» **TEXT SEGMENT**:
*** Begin section ***

Farms pouring it on
MIDDLEFIELD – As maple syrup season starts, Sugarbush Creek Farm and other sugar houses across the area have begun the process of gathering sap to boil down into the sticky- sweet topping.
Jim Cermak, owner of Sugarbush Creek Farm, spent Presidents Day giving a teaching tour on the process. Willoughby Girl Scout Troop 71009 ventured into the woods to see where the process begins.
“There’s always an adventure,” Kathryn Royko, 14, of Willoughby South High School, said. “We’re like the misfit group who love each other.”
The Middlefield trip helped them toward a series of badges, known as a “journey,” about local production and conservation.
In the woods, Cermak pointed out some of the taps into more than 2,200 maple trees. The taps connect to a system of clear tubes. The girls leaned in close to the tree for a better view as Cermak explained the conservation aspect of harvesting sap.
“To be sustainable, we tap it very lightly,” he said.
Every year, Cermak chooses a different spot, about 90 degrees around the tree from last year’s tap location, to drill a small hole and attach the tap and tubing.
For most Ohioans, the temperamental weather is frustrating, but it is just what maple farmers need, he said. As sap rises in a tree and is held there over freezing nights, a warm temperature in the morning releases sap down the tree’s trunk, where pressure forces it out of the tap and into the tubing- or bucket, depending on farmer preference.
“So when everybody thinks the weather’s really bad,” Cermak said, “it’s good for us.”
Cermak’s modern vacuum tubing leads to a collection house several feet away in the snow-covered forest. Here the Girl Scouts crowded into the small room where UV rays are used to kill any bacteria in the sap before it fills up large holding tanks.
Whether it is a figment of the imagination or not, the building seems to smell sweet already, as if foreshadowing the next stages in the syrup process.

*** End section ***

» **DATA FOR ANALYSIS**:
*** Begin section ***

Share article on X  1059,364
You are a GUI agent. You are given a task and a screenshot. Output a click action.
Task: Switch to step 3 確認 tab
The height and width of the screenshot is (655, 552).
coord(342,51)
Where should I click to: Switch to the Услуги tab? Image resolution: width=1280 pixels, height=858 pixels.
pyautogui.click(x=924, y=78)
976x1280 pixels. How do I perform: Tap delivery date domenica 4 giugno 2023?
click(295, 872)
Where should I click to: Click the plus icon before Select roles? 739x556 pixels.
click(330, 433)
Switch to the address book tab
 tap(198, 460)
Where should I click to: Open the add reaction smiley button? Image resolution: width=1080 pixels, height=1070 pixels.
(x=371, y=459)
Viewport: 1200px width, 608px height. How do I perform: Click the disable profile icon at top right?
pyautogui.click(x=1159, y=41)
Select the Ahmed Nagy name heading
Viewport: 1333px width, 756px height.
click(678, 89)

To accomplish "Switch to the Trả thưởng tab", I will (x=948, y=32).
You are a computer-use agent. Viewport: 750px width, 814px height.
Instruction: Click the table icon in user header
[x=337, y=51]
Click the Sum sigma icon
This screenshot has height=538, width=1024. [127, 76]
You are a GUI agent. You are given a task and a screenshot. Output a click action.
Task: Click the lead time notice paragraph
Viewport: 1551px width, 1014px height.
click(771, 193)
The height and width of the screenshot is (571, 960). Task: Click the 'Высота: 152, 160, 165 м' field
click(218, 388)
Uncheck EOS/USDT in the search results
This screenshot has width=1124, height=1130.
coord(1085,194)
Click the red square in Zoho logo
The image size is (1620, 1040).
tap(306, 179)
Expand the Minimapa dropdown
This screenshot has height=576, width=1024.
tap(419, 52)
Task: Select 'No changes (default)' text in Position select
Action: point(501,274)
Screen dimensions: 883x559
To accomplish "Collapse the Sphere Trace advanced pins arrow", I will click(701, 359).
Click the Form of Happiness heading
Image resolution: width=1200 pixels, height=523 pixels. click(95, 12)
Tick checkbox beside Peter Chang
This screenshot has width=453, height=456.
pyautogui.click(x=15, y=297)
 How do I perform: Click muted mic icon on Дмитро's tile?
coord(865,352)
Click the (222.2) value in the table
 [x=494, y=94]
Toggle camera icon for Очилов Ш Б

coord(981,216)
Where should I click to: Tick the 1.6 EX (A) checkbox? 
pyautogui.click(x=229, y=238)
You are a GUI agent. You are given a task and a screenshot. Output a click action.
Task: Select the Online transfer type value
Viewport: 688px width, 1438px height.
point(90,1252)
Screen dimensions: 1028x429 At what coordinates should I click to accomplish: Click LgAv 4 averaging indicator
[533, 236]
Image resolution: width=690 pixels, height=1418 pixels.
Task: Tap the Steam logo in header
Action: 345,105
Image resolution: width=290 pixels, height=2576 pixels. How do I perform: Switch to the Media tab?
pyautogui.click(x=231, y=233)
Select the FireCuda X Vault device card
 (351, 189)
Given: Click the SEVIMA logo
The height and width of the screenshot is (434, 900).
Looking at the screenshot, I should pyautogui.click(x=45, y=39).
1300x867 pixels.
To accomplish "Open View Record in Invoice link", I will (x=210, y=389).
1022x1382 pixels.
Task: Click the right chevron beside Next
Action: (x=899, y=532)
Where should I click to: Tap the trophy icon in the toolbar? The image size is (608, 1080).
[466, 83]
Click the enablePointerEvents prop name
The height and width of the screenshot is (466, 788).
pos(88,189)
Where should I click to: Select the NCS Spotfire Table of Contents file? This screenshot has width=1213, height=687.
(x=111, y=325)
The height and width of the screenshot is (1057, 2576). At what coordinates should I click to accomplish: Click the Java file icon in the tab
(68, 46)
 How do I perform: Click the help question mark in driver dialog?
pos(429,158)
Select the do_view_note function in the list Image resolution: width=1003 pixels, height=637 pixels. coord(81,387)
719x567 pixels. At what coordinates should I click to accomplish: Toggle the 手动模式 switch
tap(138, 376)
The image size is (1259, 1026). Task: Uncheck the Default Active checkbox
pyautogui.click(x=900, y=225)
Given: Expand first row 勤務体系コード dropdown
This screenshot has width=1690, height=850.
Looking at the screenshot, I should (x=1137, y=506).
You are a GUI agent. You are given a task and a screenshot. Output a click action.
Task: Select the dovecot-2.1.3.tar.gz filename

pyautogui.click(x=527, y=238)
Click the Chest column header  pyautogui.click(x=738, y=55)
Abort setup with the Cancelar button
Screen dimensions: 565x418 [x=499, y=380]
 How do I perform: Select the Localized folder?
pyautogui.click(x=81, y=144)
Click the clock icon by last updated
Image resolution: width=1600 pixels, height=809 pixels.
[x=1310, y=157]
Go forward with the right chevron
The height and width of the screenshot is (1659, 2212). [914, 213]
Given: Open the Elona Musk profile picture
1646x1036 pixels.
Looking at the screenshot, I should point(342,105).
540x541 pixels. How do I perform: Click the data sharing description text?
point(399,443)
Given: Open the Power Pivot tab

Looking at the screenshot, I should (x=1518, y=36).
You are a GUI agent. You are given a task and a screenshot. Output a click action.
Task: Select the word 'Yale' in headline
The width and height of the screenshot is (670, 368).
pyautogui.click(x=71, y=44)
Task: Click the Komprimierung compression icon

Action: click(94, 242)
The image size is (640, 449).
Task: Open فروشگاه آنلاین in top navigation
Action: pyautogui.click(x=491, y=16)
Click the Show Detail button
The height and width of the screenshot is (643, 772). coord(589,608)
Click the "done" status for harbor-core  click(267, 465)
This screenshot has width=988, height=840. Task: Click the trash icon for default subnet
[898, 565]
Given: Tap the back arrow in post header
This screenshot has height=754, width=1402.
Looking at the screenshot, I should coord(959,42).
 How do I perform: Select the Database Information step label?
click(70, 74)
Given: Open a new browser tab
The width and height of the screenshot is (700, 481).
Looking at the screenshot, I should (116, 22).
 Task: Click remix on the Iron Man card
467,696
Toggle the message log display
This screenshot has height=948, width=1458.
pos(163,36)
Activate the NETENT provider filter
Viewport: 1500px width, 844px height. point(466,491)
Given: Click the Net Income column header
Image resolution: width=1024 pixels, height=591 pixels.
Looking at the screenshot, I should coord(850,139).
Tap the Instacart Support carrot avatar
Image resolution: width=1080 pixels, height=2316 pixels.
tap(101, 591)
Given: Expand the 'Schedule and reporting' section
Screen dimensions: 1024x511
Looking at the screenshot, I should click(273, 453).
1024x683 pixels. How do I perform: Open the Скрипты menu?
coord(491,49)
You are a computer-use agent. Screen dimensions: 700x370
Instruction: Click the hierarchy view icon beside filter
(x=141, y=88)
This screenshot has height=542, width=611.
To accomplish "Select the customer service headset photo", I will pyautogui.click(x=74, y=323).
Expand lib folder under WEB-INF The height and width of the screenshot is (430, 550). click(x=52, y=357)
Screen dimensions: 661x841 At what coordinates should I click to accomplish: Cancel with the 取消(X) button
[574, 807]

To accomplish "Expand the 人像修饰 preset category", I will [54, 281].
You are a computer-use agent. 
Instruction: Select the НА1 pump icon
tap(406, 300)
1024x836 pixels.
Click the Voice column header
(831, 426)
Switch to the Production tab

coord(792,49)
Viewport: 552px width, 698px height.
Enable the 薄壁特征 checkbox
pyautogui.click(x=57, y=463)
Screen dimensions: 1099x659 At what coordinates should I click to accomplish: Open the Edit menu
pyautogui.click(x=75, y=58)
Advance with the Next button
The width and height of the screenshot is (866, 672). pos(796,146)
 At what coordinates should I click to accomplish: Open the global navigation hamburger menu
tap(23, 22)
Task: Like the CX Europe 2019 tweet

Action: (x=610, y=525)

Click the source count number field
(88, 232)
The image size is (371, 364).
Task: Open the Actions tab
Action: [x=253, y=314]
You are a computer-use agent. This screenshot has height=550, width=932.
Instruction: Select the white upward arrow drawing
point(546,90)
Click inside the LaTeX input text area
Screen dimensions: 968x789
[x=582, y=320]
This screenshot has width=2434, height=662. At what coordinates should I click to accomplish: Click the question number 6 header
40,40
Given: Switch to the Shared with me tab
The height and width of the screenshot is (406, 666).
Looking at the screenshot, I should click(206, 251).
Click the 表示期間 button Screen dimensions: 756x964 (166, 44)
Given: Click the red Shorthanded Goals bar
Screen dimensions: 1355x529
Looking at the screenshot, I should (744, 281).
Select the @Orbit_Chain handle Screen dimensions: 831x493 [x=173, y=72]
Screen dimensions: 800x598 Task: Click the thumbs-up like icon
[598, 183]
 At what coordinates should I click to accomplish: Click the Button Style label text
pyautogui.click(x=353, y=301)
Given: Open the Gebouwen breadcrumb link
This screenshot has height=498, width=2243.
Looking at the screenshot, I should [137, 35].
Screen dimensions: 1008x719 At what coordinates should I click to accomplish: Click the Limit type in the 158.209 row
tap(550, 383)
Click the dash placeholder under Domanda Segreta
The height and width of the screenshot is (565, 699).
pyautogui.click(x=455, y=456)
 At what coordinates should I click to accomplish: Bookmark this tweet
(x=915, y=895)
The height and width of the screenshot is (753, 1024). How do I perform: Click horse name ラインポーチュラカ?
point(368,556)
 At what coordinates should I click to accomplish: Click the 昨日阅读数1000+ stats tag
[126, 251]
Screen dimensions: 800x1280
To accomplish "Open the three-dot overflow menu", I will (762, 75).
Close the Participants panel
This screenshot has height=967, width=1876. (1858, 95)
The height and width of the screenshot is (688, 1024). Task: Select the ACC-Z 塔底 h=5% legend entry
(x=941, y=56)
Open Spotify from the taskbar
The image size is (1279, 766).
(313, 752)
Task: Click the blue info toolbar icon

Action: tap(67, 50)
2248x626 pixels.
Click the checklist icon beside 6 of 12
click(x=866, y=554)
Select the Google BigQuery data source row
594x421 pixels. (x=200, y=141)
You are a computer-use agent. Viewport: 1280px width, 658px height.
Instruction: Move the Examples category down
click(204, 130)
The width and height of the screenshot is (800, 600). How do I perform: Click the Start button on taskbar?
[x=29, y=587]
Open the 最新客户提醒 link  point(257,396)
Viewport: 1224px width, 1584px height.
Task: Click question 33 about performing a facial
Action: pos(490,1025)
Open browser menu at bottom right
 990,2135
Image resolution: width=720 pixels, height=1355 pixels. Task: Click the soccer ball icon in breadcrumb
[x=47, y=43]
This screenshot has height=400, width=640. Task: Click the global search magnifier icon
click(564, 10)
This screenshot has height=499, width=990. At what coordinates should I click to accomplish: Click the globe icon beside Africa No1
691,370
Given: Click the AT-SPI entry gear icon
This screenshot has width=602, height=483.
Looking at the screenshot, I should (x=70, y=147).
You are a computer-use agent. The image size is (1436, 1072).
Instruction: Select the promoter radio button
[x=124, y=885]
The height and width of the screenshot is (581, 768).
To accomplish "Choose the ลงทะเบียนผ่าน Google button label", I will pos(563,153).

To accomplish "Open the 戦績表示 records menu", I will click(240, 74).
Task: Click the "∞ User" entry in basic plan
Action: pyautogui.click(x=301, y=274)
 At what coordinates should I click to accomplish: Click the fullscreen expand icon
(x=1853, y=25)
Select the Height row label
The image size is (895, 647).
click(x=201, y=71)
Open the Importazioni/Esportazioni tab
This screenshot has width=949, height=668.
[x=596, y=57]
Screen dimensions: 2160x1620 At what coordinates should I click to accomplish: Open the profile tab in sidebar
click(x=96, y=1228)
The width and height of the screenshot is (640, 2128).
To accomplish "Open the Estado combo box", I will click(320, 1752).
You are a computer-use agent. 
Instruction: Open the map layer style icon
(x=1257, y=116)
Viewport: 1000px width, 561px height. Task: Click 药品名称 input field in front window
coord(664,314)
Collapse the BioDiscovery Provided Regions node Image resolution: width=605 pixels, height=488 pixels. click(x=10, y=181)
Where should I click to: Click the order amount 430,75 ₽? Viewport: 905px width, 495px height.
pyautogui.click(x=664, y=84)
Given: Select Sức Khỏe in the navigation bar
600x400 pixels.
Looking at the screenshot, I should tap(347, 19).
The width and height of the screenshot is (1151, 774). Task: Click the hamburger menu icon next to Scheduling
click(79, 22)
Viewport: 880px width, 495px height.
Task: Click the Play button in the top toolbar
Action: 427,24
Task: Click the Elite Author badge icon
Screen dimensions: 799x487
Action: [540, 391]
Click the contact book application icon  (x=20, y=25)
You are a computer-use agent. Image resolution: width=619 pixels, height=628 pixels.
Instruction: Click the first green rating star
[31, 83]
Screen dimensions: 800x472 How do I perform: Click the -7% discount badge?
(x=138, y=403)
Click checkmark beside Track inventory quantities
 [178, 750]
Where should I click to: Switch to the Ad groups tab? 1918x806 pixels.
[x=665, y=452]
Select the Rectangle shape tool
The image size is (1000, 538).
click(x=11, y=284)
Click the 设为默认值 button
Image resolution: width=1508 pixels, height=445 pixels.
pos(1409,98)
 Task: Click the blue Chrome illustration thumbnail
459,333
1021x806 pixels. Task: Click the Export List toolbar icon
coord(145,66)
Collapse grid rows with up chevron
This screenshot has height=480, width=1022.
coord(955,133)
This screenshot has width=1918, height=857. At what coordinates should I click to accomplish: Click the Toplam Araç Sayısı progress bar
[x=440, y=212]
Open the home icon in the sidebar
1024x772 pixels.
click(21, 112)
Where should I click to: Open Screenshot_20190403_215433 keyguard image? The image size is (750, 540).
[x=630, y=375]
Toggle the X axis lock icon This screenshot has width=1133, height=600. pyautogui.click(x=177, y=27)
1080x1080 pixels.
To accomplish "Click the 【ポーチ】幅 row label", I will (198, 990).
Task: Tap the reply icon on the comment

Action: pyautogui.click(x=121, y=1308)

*** End section ***

» **AIM OF THE TASK**:
Continue the article about the maple syrup season at Sugarbush Creek Farm, picking up right after its last sentence.

» **ANSWER TO THIS EXERCISE**:
From the holding bins, the sap is pumped over to the sugarhouse. In the small, wood building, a reverse osmosis system filters a large portion of the water from the sap before Cermak begins the boiling process.
It takes about 40 gallons of sap to make one gallon of syrup. Cermak said he has harvested about 280 gallons so far in February, which is good because the season doesn’t come into swing until March.
“Anything in February I consider a bonus,” he said.
The girls took turns looking into a large boiler where the sap travels down a series of pans as it transforms from watery sap into its ideal state of sugary syrup.
The room next door to the boiler room has a warm fire burning in a wood stove and several cross sections of trees laid out on a table. Cermak pointed out marks in the sections where taps were made and explains the need to thoughtfully place taps so they don’t inhibit a tree’s growth.
As the girls warmed up, the moment they have been waiting for arrived – time to sample the syrup.
Cermak took a large glass container from on top of the stove and poured out small cups for each girl. Warm syrup is much better than cold syrup, he said.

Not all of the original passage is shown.